10. How are patent rights enforced?
Patent rights are usually enforced in a court on the initiative of the right owner. In most systems, a court of law has the authority to stop patent infringement. However, the main responsibility for monitoring, identifying, and taking action against infringers of a patent lies with the patent owner.
11. What happens after filing a patent application?
Once the patent application is filed, the following sequence of events happen:
- The patent office reviews the application to determine if the application relates to national security or atomic energy. If it is so, secrecy directions are issued. Such directions are issued within 6 weeks of the filing.
- The complete application is published after 18 months from the priority date.
- The application is examined and an examination report is issued.
- A response to examination has to be filed within 6 months from the date of issuance of the examination report.
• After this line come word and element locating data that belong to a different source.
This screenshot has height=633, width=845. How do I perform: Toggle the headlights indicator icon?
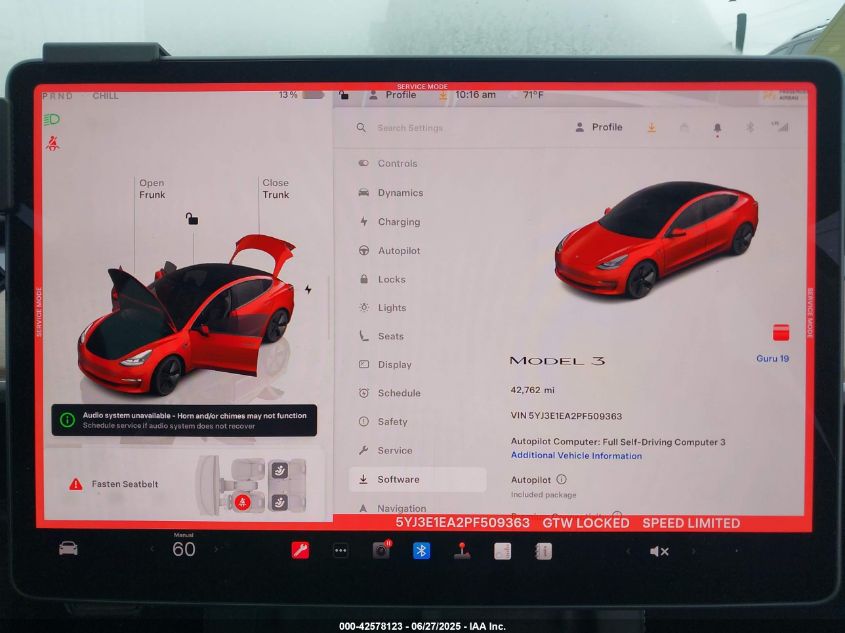tap(51, 119)
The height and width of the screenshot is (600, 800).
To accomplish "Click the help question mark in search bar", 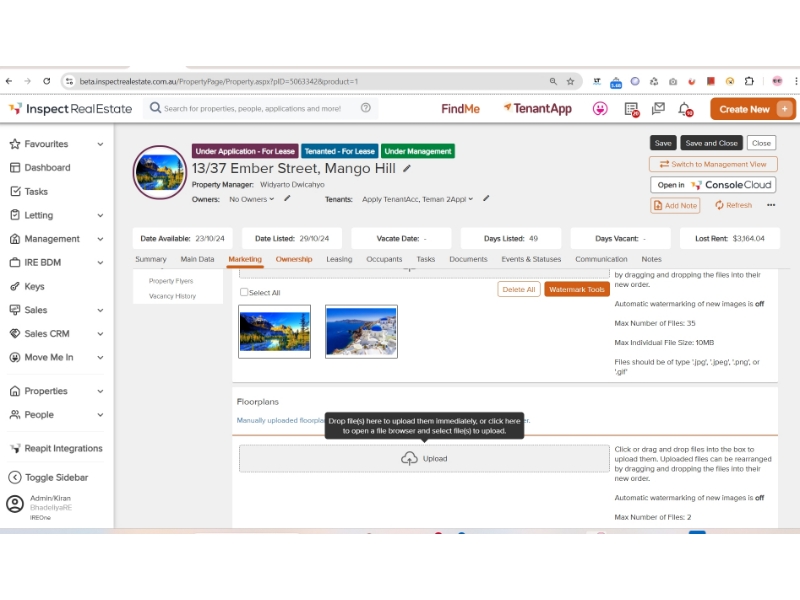I will 366,108.
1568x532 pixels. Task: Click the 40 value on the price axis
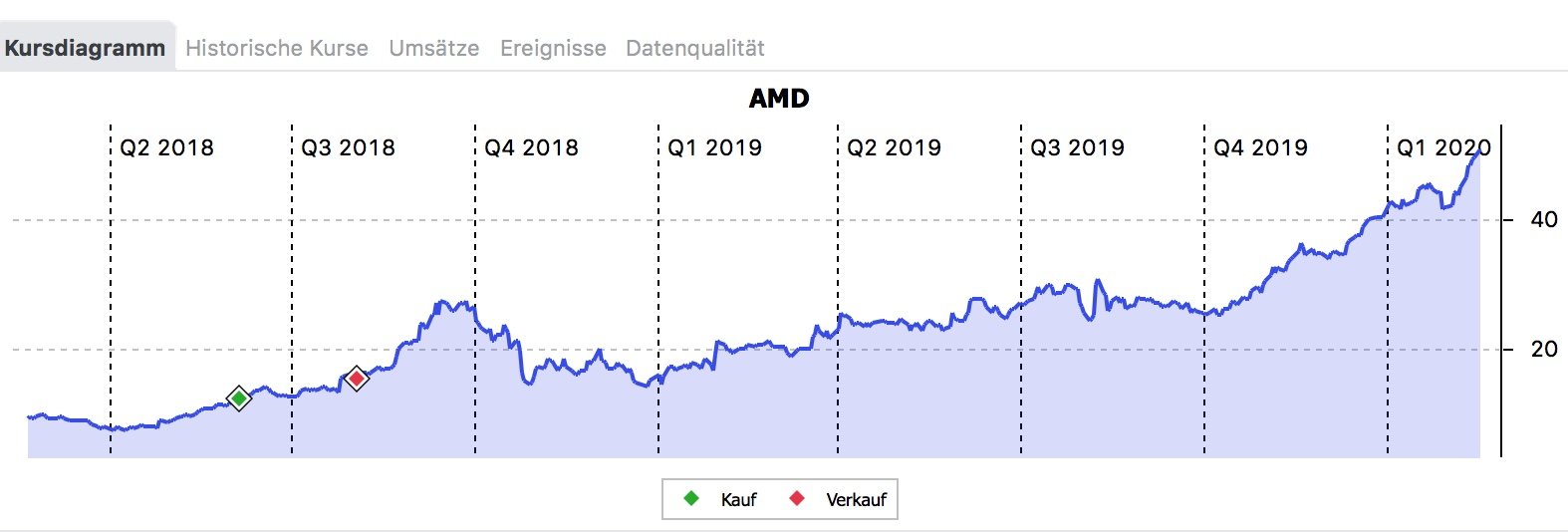pos(1543,220)
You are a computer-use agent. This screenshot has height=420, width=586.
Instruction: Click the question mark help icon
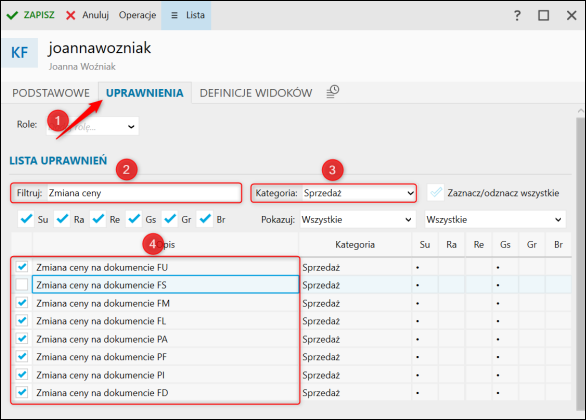pyautogui.click(x=517, y=15)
- In case the Controller/Examiner is not convinced by the reply, a hearing notice is issued by the Controller, which hearing needs to be attended and a reply to the hearing notice is to be filed within 15 days from the hearing date, based on which the final decision is taken by the Controller on the instant application.
12. Are business methods patentable in India?
In India, pure business methods are not patentable as set out under Section 3(k) of Indian Patent Act. They may be patentable under other jurisdictions. You can refer to the IP India website for viewing this particular provision.
13. What is the difference between ‘Patented’ and ‘Patent Pending’?
Patented or patent granted can be used only after a patent has been granted and not after only filing of application. However, after patent application filing, an inventor can use patent application pending, patent-pending and patent applied unless the patent application has been withdrawn/ refused/ abandoned.